Rien ne va plus - 60 und nun?

24.06.2017, 17:21 Uhr
Beitrag von wize.life-Nutzer

Wie definiert frau einen Neustart? Kurz und bündig: Frei und ungebunden.
Ist man das wirklich am Ende einer vielleicht langen Ehe, einer Beziehung? Offen für einen Neubeginn. Richtig offen? Frei?

Vogelfrei. Verkümmerung an zwei von sieben Tagen: Bewegung vom Bett in die Küche ins Wohnzimmer, wieder zurück und Warten auf den Beginn der Woche, an dem man sich auf den Weg zur Arbeit bewegen muss. Sonst muss man gar nichts. Man wird nicht erwartet, gleich gar nicht gebraucht. Man könnte zwei Tage im Bett zubringen, die Bewegungen vom Bett zur Toilette beschränken, müsste weder essen noch trinken. Damit entfielen die Gänge zwischen der Küche, dem Wohnzimmer und dem Bad. Das letzte Drittel. So?
Nein. Alles kann- nichts muss. Die Zeit wird es bringen oder auch nicht. Da ist die Sehnsucht nach der Leichtigkeit des Seins in Zeisamkeit. Sich gegenseitig leben zu lassen und sich zu freuen und auszutauschen und sich zu berühren, wenn’s einem danach ist- ohne äußere Verpflichtung und Zwänge und Leben in ständigem Hoffen und Bangen um die eigenen Vorstellungen, sondern aus innerer Verbundenheit und weil’s Spaß macht. Das ist ihre Vorstellung von ihrem zweiten Leben. Ein Hauch von Abenteuer und mit allem, was eine Beziehung ausmacht. Kribbelig, auch unbequem. So oder so ähnlich oder gar nicht mehr.
Ja. Es gibt ihn, ganz bestimmt. Wenn... wenn da nicht dieser verflixte Anspruch wäre, es diesmal ganz richtig zu machen und wirklich diesen einen, eben den Topf für ihren Deckel oder umgekehrt zu finden. Dass es nicht funktioniert, wenn einer glaubt, einen verlorenen Partner einfach ersetzen zu können, weiß sie. Sie ist nicht auf der Suche nach einem Ersatz. Sie sucht einen Menschen, den sie nie hatte, obwohl sie fast drei Jahrzehnte verheiratet war. Keinen Ersatz, eher eine Ergänzung der für sie wichtigen Seiten einer Beziehung.
Sie sucht keinen Mann mit dem sich die Tage und dann bald auch die Nächte gleichen und die Schmetterlinge im Bauch keine Chance auf einen Dauerflug haben. Das hatte sie schon.
Es muss doch noch einmal den Frühling geben. Oder nicht? Frei von der Aufzucht der Jungen, frei von finanziellen Sorgen, kein Ringen um Anerkennung und Karrieredruck im Nacken. Im letzten Drittel eines erfüllten Lebens noch immer auf der Suche nach dem Glück oder nach dem, was sie für das Glück hält- ein Mensch, dessen Seele mit ihrer verwandt ist, der passt wie der Deckel auf den Topf – gibt es das?

Datensatzinhalt:

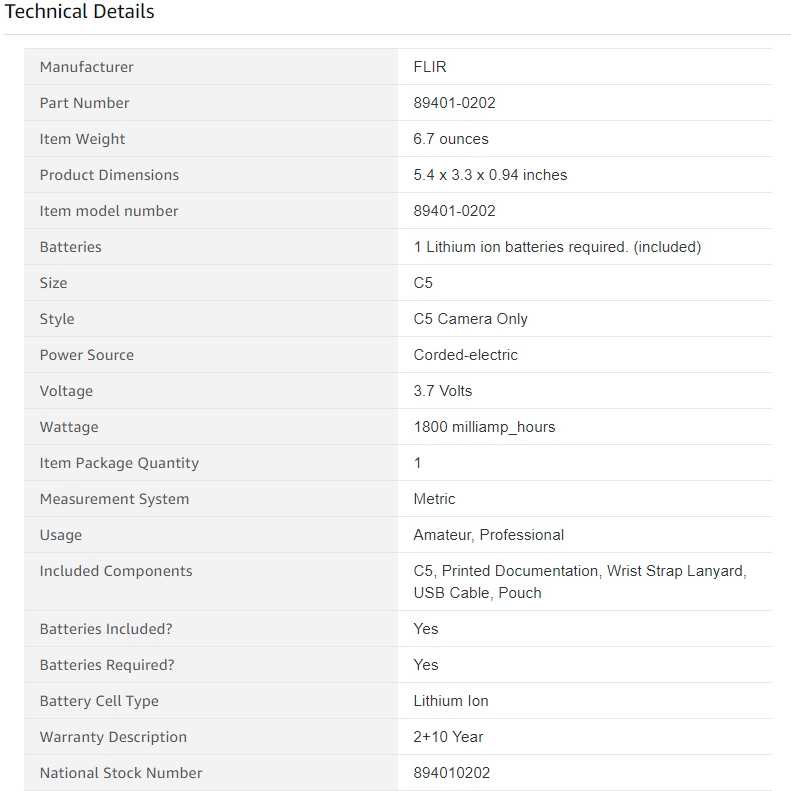Screen dimensions: 791x791
Task: Click the Technical Details heading
Action: pyautogui.click(x=80, y=12)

Durchzuführende Aufgaben:
(A) Wie lange war die Frau laut dem Quellauszug über den Neubeginn mit 60 verheiratet?
(B) Führe den Quellauszug über den Neubeginn mit 60 im gleichen Ton über seinen letzten Satz hinaus fort.

Schriftliche Antworten:
(A) Fast drei Jahrzehnte.

(B)
Sie will das Glück beim Schopf packen. Sie tut es wie die anderen. Was ist schon dabei, im Verborgenen, fast heimlich die letzte verbleibende Zeit zu verwenden für das Fischen im Meer der verlockendsten Angebote bei parship, friendscout, single.de oder eDarling oder wie die Plattformen sich nennen. Fischen nach dem Glück wie am Wühltisch im Sommerschlussverkauf nach einem extravaganten Stück- immer in der Hoffnung, dass sich eins zum Schnäppchenpreis hinein verirrt habe, das an Form, Farbe und Geist allesamt übertrifft. Bereit, das Kostbarste dafür zu geben, die Zeit, um am Ende doch leer auszugehen. Aber die Hoffnung, es könnte anders sein, trägt, vertreibt Anflüge von Traurigkeit, lässt den Herzschlag beschleunigen, gleicht einem Jungbrunnen.
Freundliche Worte für einen Gewinn. Freundliche Worte, hin-und hergeschrieben, vielleicht aus Mitgefühl, vielleicht auch, weil sie Angst davor hat, es könnte sie Ablehnung treffen und sie könnte leer ausgehen.

Ich möchte dich sehen. Wollen wir uns treffen?
Meinst du wirklich, wir sollten uns schon jetzt persönlich kennenlernen? Was treibt dich um? Sollten wir nicht erstmal noch ein bisschen hin- und herschreiben. Ich muss allerdings zugeben, du bist mir schon nah, weiß der Himmel, woran das liegt. Wollen wir es wagen?
Ich sehr gern und du?
Ich würde dir gern gegenüberstehen und Dich anschauen können. Aber vielleicht bist du enttäuscht von mir.
Nein, das glaube ich nicht.
Gut. Lassen wir die Wörter zu Worten werden und sehen wir, ob sie auch berühren.
Ich freue mich.
Ich mich auch.
Sei mir bitte nicht böse, mit unserem Treffen wird nun doch nichts. Gestern abend stand meine verflossene Lebensgefährtin vor meiner Tür. Sie hat geweint und alles bereut. Sie hat sich entschuldigt. Ich hätte dich gerne kennengelernt. Es tut mir aufrichtig leid.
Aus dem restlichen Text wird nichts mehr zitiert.